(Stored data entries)
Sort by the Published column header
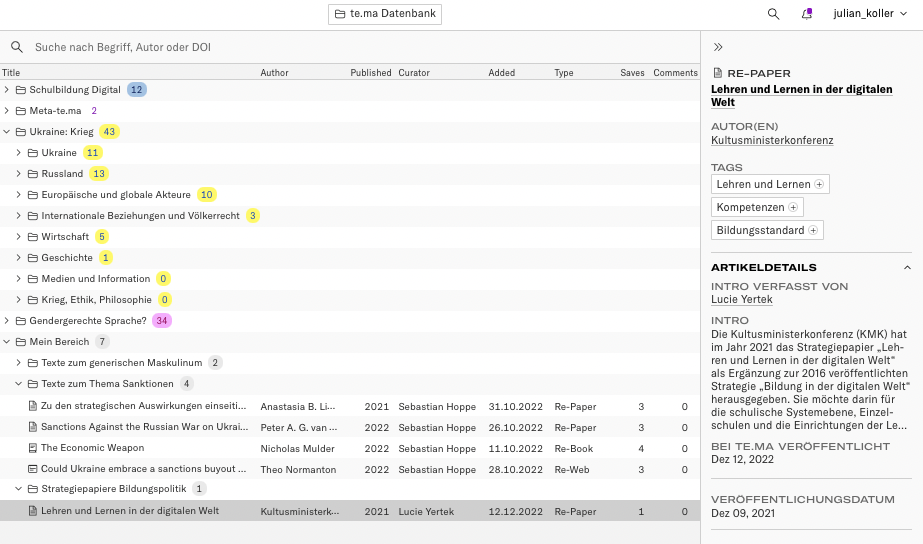923x544 pixels. coord(370,73)
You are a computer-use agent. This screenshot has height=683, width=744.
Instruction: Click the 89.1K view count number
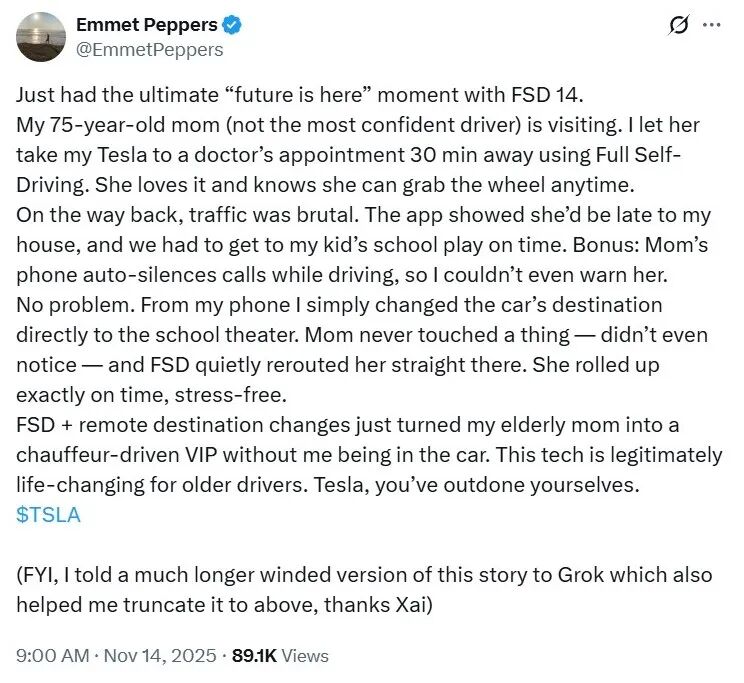pyautogui.click(x=255, y=656)
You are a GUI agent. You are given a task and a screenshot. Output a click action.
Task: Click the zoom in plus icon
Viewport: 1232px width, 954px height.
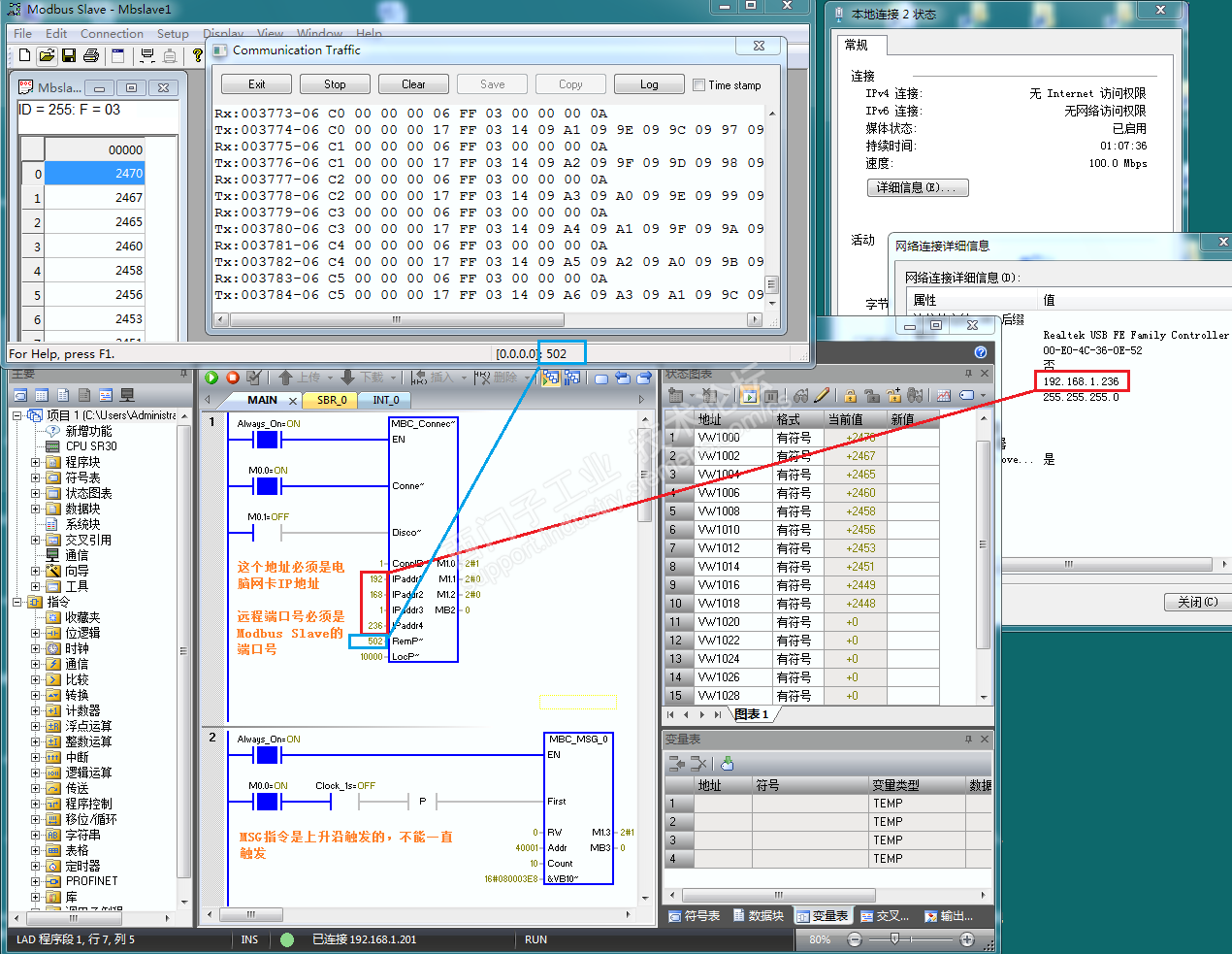coord(967,939)
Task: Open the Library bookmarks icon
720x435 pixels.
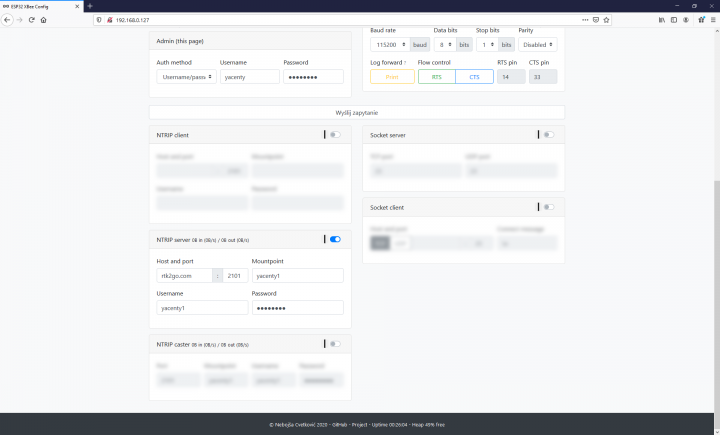Action: [x=648, y=19]
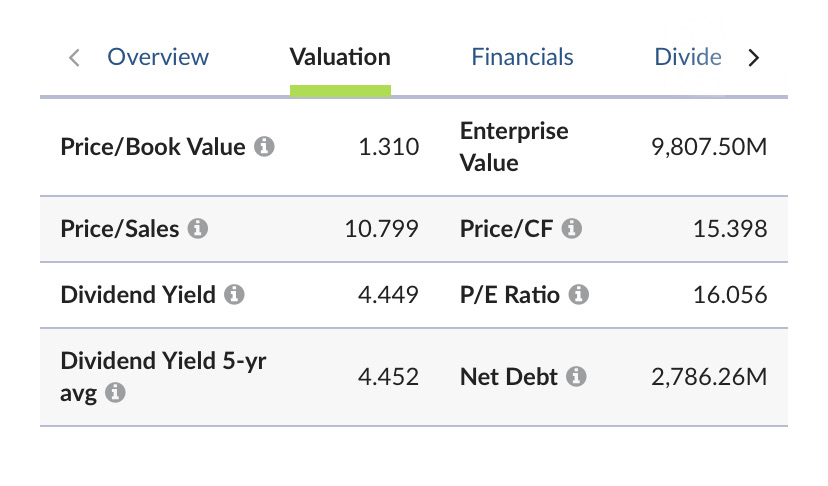Click the Net Debt value 2,786.26M
This screenshot has height=486, width=828.
tap(709, 377)
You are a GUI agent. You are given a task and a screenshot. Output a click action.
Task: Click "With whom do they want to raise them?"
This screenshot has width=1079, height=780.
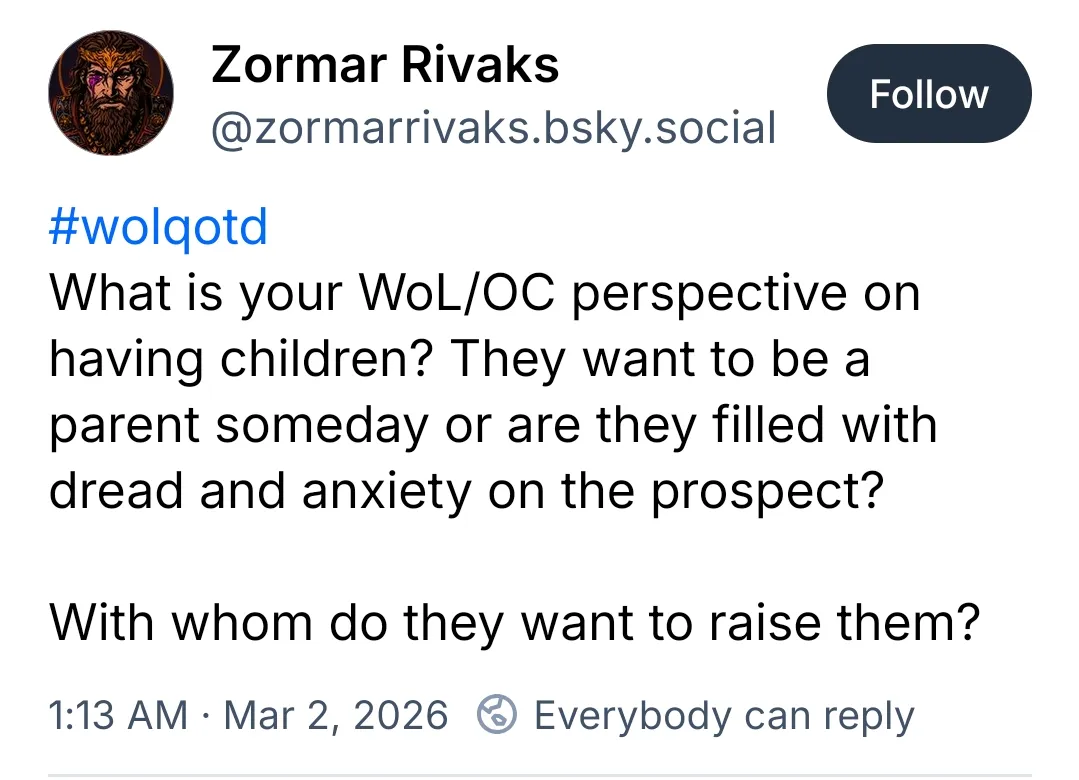point(514,623)
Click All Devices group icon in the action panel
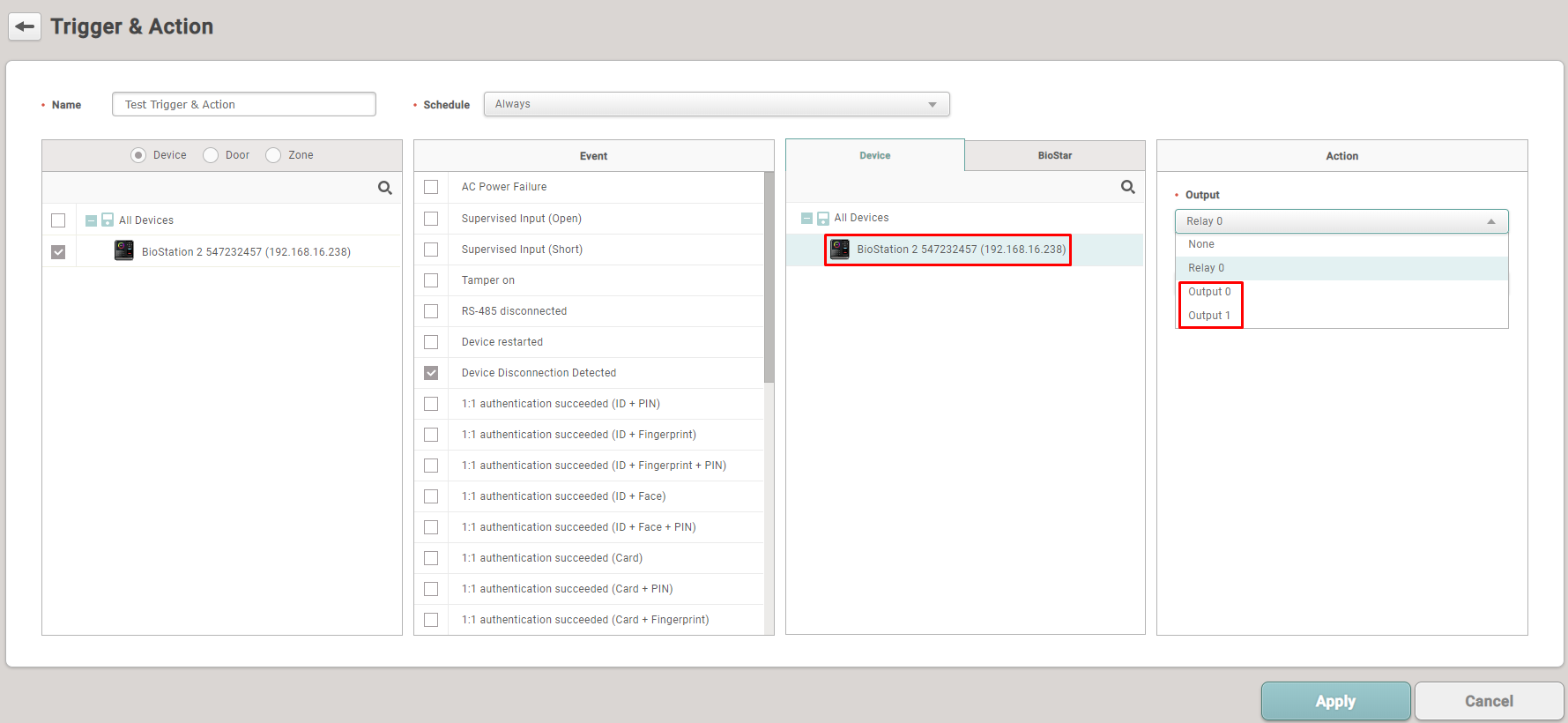The image size is (1568, 723). point(823,218)
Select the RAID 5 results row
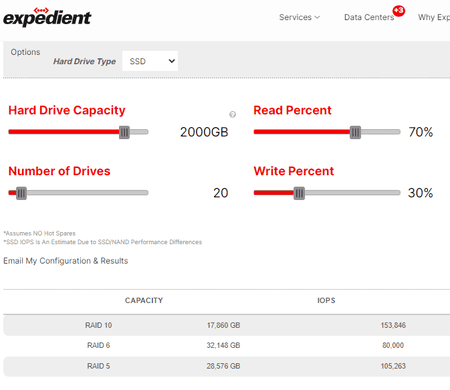 [227, 366]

EXERCISE:
Only an exact, picture-free copy of the entries counts as the answer.

THE ANSWER:
Sort by the Published column header
923x544 pixels. coord(370,73)
You are a computer-use agent. This screenshot has height=683, width=744.
Instruction: Click the 89.1K view count number
pyautogui.click(x=255, y=656)
You are a GUI agent. You are given a task and a screenshot. Output a click action.
Task: Click the zoom in plus icon
Viewport: 1232px width, 954px height.
coord(967,939)
Task: Open the Library bookmarks icon
720x435 pixels.
Action: [x=648, y=19]
Click the Net Debt value 2,786.26M
This screenshot has height=486, width=828.
tap(709, 377)
You are a GUI agent. You are given a task and a screenshot. Output a click action.
Task: Click "With whom do they want to raise them?"
This screenshot has width=1079, height=780.
point(514,623)
Click All Devices group icon in the action panel
The image size is (1568, 723). point(823,218)
Select the RAID 5 results row
 [227, 366]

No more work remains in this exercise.